BACKGROUND AND AIMS: Understanding the fate and residence time of organic matter added to soils, and its effect on native soil organic carbon (SOC) mineralisation is key for developing efficient SOC sequestration strategies. Here, the effect of litter quality, particularly the carbon-to-nitrogen (C:N) ratio, on the dynamics of particulate (POC) and mineral-associated organic carbon (MAOC) were studied.

METHODS: In a two-year incubation experiment, root litter samples of the C4-grass Miscanthus with four different C:N ratios ranging from 50 to 124 were added to a loamy agricultural topsoil. In an additional treatment, ammonium nitrate was added to the C:N 124 litter to match the C:N 50 litter input ratio.
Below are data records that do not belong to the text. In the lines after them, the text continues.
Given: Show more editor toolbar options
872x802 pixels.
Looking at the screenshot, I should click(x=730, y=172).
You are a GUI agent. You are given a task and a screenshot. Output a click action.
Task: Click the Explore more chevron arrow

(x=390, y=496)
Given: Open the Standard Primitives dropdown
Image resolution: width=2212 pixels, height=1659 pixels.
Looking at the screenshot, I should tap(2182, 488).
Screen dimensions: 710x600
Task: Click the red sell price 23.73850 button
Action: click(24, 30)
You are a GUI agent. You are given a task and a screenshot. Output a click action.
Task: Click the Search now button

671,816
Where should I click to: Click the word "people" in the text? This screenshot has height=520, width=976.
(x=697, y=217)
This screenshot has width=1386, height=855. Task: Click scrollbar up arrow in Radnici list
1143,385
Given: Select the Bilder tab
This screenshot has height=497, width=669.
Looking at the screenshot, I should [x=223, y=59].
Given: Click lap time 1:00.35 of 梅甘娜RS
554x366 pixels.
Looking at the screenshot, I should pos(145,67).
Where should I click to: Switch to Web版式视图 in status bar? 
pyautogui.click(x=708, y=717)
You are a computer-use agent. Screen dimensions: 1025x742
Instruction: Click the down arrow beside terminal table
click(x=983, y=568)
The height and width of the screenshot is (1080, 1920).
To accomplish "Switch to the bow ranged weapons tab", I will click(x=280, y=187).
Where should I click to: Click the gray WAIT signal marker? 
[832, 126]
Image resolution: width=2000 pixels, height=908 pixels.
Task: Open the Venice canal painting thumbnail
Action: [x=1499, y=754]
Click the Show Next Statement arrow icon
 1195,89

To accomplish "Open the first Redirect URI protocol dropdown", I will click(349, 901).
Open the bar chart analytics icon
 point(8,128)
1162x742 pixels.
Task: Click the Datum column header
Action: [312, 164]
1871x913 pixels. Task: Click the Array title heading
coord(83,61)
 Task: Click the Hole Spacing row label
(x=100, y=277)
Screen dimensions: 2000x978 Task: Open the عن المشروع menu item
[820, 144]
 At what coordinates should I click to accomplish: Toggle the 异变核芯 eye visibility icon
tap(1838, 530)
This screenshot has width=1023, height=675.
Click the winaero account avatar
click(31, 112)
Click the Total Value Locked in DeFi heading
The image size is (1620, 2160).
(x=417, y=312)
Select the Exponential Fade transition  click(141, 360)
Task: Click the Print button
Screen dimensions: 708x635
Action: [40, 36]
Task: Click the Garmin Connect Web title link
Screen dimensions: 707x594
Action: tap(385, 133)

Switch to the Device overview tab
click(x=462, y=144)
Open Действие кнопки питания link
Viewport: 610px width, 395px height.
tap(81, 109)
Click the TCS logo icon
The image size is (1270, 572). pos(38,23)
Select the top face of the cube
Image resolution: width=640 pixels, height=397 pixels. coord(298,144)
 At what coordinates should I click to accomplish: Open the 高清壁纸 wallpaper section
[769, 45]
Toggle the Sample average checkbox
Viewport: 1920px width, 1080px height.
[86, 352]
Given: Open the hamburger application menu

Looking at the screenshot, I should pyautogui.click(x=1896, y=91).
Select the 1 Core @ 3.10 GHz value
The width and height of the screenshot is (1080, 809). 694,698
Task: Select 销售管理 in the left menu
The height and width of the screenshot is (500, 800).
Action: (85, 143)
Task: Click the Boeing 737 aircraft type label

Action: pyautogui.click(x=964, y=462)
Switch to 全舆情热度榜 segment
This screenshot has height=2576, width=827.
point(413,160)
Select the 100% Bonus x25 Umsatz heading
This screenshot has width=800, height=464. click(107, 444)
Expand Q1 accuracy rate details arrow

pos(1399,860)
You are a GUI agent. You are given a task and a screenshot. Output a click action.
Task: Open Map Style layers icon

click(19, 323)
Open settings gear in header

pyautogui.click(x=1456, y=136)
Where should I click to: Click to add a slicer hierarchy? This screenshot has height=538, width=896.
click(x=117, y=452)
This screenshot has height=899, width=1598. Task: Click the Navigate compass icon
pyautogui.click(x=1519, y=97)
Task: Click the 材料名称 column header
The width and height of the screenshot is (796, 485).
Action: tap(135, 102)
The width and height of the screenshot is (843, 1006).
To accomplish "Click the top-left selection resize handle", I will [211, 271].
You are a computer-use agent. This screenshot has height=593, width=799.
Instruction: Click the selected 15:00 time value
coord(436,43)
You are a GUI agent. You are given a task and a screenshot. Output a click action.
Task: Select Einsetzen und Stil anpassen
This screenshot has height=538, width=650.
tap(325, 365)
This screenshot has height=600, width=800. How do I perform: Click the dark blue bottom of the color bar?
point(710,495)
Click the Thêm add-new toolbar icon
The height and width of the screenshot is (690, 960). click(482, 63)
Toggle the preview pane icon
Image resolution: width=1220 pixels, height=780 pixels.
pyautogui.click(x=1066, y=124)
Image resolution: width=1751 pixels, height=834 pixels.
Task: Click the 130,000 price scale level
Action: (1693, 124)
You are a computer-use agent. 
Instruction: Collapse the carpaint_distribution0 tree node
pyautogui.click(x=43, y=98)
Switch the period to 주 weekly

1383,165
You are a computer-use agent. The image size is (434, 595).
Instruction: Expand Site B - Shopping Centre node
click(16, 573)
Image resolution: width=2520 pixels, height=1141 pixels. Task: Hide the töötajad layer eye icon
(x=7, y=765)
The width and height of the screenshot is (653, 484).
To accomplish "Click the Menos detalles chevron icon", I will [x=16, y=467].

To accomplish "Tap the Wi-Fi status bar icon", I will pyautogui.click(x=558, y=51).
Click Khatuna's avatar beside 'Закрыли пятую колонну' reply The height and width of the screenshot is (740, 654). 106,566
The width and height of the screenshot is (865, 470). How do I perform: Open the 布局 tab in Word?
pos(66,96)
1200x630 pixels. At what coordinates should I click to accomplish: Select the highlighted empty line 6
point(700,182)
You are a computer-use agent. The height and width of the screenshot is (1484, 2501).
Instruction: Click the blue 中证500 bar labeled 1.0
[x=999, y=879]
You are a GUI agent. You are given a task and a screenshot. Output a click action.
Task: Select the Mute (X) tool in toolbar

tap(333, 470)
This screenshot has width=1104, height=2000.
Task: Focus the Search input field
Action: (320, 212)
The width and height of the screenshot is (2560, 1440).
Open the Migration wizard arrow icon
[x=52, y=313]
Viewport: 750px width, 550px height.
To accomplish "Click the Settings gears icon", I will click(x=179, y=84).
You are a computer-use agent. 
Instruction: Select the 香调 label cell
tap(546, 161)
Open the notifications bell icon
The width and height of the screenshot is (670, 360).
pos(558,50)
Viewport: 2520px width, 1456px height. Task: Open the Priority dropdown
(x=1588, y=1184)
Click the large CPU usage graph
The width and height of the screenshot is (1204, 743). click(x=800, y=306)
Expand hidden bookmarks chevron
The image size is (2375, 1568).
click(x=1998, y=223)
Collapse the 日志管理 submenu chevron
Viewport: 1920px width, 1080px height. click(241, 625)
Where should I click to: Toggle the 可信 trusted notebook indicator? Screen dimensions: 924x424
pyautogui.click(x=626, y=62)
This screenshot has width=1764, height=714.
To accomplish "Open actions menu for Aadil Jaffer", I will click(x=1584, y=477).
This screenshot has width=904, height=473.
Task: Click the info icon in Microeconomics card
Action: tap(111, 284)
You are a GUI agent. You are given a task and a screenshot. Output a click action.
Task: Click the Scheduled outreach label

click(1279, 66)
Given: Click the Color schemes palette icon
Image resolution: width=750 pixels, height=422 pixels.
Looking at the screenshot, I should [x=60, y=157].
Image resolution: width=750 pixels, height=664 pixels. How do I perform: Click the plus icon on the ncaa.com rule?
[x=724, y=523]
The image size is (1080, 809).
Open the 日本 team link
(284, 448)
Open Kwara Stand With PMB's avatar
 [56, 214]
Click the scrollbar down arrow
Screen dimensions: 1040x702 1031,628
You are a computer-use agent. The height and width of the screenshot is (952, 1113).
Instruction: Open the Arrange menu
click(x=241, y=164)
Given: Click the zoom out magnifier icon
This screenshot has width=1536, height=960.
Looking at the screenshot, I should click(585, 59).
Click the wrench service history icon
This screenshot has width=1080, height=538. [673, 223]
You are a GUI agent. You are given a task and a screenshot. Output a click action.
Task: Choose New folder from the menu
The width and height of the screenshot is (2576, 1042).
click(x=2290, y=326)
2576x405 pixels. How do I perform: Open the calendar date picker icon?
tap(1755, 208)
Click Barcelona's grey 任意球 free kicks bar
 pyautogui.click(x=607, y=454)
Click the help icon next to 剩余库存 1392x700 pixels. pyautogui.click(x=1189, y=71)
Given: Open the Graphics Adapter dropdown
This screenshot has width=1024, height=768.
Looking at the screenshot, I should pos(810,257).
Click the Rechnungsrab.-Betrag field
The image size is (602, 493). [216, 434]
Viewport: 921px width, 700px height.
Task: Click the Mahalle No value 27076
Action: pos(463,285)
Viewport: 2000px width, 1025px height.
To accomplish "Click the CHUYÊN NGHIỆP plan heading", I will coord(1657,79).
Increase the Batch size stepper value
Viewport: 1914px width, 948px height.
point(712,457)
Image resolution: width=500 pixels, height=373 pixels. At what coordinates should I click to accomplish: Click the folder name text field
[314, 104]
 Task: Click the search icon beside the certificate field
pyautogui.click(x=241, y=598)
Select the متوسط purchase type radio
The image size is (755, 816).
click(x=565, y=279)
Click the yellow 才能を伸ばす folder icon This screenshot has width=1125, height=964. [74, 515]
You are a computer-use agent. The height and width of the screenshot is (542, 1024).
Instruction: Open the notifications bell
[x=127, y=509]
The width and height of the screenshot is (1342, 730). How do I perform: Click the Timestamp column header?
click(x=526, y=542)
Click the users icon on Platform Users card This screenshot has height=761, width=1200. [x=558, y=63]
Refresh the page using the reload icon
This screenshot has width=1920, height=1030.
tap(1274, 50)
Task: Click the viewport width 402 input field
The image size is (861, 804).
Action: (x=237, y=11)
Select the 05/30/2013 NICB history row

Soils were size-fractionated after 6, 12 and 24 months and δ13 C was measured to determine the proportion of new and native POC and MAOC. Litter quality was further assessed by mid-infrared spectroscopy and compound peak analysis.

RESULTS: Litter quality strongly affected SOC dynamics, with total SOC losses of 42.5 ± 3.0% in the C:N 50 treatment and 48.9 ± 3.0% in the C:N 124 treatment after 24 months. Largest treatment effects occurred in mineralisation of native MAOC, which was strongly primed by litter addition. The N amendment in the C:N 124 treatment did not alleviate this potential N mining flux.

CONCLUSION: Litter quality plays a major role in overall SOC dynamics, and priming for N mining from the MAOC pool could be a dominant mechanism. However, adding N did not compensate for poor litter quality, highlighting the role of litter quality beyond stoichiometric imbalances.